Defensive midfield is not Horan’s strongest position. She filled in there during Ertz’s absence because of injury ahead of the Tokyo Olympics, but an embarrassing 3-0 loss to Sweden to open that tournament ended the experiment, and a beat-up Ertz returned to play 90 minutes in each of the remaining games.
Few other options remain to change the midfield. Andonovski said last week that his list of players in consideration for the 23 World Cup roster spots is down to 32, which leaves little room for surprise. Sam Coffey is the one other player on the most recent rosters who plays defensive midfield for her club, but she did not play a minute against New Zealand.
Most concerning for the current iteration of the U.S. midfield might be the continued absence of Sam Mewis, who, like Ertz, has not played for the U.S. since that bronze-medal game 18 months ago. What was thought to be a minor knee injury at the start of 2022 developed into something more for Mewis.
“Sam will take a little bit longer and at this point, I don’t want to guess what the time is or if she is going to be back at all,” Andonovski ominously said last week in New Zealand.
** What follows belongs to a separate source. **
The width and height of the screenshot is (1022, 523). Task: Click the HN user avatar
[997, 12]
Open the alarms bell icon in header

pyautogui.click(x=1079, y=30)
Many assumed Mewis would be back in time to play a role at the World Cup, but now that appears to be in doubt. Two years ago, Mewis was considered arguably the best midfielder in the world while at Manchester City. She is best as a No. 8, but she has a similar playmaking profile as Sullivan and could have helped in the ongoing quest for a No. 6.
Increasingly, the World Cup reality for the U.S. women’s national team looks like the one that has been present for a year now. Whereas in 2022, the team’s bevy of injuries brought a wait-and-see attitude, it’s now 2023 and not much has changed — the World Cup begins in less than six months.
The pair of games last week in New Zealand at least provided some further clarity: Sanchez can handle the No. 10 role, Lavelle works in a deeper position and Kornieck is not a No. 6.
More than ever, though, it is clear that the midfield trio of Lavelle, Horan and Sullivan is the one the U.S. will deploy more often than not at the World Cup. Only a handful of friendly matches remain to fine-tune that between now and the July 22 opener against Vietnam.